Referring again to FIG. 11, and in the preferred embodiment depicted therein, clamps 51, 52, 53, 54, and 55 are used to hold the layers of biocompatible material in place while they are being mechanically stimulated.

FIG. 12 is a top view of a portion of an assembly 120 fdr mechanically stimulating surface 60 and layer 11 (not shown in FIG. 11, but see FIG. 1). In this assembly 120, clamps 51 are moved in the direction of arrows 122 and 124. Attached to at lest one of the clamps 51 is a plunger assembly 126 that is comprised of plunger 128. As the clamp 51 moves, the plunger 128 also moves in and out of the layer 11, facilitating its mixing.

Referring again to FIG. 12, and in the preferred embodiment depicted therein, controller 130 provides electromagnetic stimulation to layer 11 via leads 132 and 134. This stimulation may be continuous and/or intermittent, and it may vary in type, intensity, and duration.

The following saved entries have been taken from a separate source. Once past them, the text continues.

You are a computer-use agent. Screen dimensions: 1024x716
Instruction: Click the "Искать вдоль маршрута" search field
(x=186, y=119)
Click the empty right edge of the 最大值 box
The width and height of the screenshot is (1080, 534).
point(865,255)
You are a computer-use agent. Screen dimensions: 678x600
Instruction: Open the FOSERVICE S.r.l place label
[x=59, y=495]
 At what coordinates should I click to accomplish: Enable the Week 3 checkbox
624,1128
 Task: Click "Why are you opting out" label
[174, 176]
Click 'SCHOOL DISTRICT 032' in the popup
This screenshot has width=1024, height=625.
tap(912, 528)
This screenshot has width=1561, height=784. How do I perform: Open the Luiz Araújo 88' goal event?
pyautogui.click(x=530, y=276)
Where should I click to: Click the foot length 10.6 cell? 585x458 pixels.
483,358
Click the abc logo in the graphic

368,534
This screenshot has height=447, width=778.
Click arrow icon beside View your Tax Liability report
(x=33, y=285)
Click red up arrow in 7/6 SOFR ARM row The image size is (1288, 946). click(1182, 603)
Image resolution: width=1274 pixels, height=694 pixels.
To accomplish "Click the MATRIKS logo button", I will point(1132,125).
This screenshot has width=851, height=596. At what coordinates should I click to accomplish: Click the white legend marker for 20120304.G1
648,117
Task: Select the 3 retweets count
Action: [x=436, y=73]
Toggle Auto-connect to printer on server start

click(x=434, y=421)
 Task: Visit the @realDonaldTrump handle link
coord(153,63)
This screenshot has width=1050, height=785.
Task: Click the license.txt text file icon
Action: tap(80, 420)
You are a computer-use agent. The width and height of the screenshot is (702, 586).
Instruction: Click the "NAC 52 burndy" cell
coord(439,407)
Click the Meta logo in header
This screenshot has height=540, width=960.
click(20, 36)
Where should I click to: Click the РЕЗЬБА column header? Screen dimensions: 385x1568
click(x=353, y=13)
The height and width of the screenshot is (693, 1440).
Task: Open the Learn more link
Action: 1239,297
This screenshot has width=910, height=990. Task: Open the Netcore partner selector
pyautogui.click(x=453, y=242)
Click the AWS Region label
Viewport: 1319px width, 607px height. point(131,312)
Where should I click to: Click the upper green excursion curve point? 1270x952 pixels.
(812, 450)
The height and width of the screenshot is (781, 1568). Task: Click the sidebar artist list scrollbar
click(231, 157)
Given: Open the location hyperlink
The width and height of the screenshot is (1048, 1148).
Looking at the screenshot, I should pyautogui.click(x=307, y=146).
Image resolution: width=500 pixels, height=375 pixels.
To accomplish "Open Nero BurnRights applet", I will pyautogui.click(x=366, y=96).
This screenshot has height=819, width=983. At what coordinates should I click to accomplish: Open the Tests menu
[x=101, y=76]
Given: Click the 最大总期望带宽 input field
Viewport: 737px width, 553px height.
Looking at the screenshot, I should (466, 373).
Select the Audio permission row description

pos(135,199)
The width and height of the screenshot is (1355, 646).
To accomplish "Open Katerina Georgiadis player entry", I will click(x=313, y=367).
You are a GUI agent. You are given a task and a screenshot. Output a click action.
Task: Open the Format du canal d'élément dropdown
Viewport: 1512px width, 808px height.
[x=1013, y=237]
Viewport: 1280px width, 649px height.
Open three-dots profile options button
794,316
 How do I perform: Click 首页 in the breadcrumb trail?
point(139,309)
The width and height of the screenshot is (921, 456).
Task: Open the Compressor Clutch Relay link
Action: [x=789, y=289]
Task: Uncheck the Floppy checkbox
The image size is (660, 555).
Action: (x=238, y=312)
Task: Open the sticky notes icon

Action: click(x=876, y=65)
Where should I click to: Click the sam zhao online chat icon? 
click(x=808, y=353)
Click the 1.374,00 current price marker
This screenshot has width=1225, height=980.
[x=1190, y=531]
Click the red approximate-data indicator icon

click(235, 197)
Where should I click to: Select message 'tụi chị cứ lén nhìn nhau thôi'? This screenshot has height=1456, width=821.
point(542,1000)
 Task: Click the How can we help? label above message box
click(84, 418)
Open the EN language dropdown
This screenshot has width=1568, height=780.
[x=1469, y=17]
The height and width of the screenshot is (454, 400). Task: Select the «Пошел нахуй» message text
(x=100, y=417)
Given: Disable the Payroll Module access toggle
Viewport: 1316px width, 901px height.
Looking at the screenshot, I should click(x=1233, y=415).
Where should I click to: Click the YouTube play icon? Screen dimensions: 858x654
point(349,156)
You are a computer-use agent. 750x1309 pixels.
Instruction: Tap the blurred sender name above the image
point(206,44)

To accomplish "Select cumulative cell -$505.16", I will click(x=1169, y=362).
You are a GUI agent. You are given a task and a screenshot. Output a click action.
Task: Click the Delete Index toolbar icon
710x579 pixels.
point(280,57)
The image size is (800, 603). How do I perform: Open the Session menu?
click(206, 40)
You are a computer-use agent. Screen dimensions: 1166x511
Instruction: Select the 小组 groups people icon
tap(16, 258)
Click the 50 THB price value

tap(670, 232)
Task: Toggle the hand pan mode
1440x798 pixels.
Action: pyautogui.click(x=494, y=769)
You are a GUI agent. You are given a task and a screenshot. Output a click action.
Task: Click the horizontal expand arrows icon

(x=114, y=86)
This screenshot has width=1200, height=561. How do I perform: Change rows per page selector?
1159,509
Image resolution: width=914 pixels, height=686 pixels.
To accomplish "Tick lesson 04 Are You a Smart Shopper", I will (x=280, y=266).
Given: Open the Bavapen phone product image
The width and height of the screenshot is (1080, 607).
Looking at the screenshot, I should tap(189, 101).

In one embodiment, the cells are provided to cell-scaffold 10 by a cell capture device, such as the cell capture device disclosed in applicant's co-pending patent application U.S. Ser. No. 10/787,279, now published as publication number 2004/0191246A1, the contents of which are hereby incorporated by reference into this specification. In one such embodiment, both the cell-scaffold 10 and the cell capture device are both implanted within a living organism. In another embodiment, either the cell-scaffold 10 or the cell capture device are disposed outside of the living organism, but is fluidly connected to its counterpart.

In one embodiment, the cell-scaffold 10 is disposed within the living organism and the cell capture device may be disposed outside of the living organism. The cell-scaffold 10 and the cell capture device are fluidly connected by, for example, tubes. The living organism may be connected to such an assembly for a long period of time (i.e. days or weeks), thus providing a continual supply of cells to cell-scaffold 10. Alternatively, the living organism may be connected to the assembly for short periods of time at set intervals, thus cells are provided to cell-scaffold 10 in short bursts.

In another embodiment, the cell capture device is disposed within the living organism and the cell-scaffold 10 may be disposed outside of the living organism. In this manner, cells may be captured in the cell capture device and the living organism (with cell-scaffold 10 implanted therein) may be periodically attached to the cell capture device for transportation of the cells from the call capture device to the cell-scaffold 10.

It is to be understood that the aforementioned description is illustrative only and that changes can be made in the apparatus, in the ingredients and their proportions, and in the sequence of combinations and process steps, as well as in other aspects of the invention discussed herein, without departing from the scope of the invention as defined in the following claims.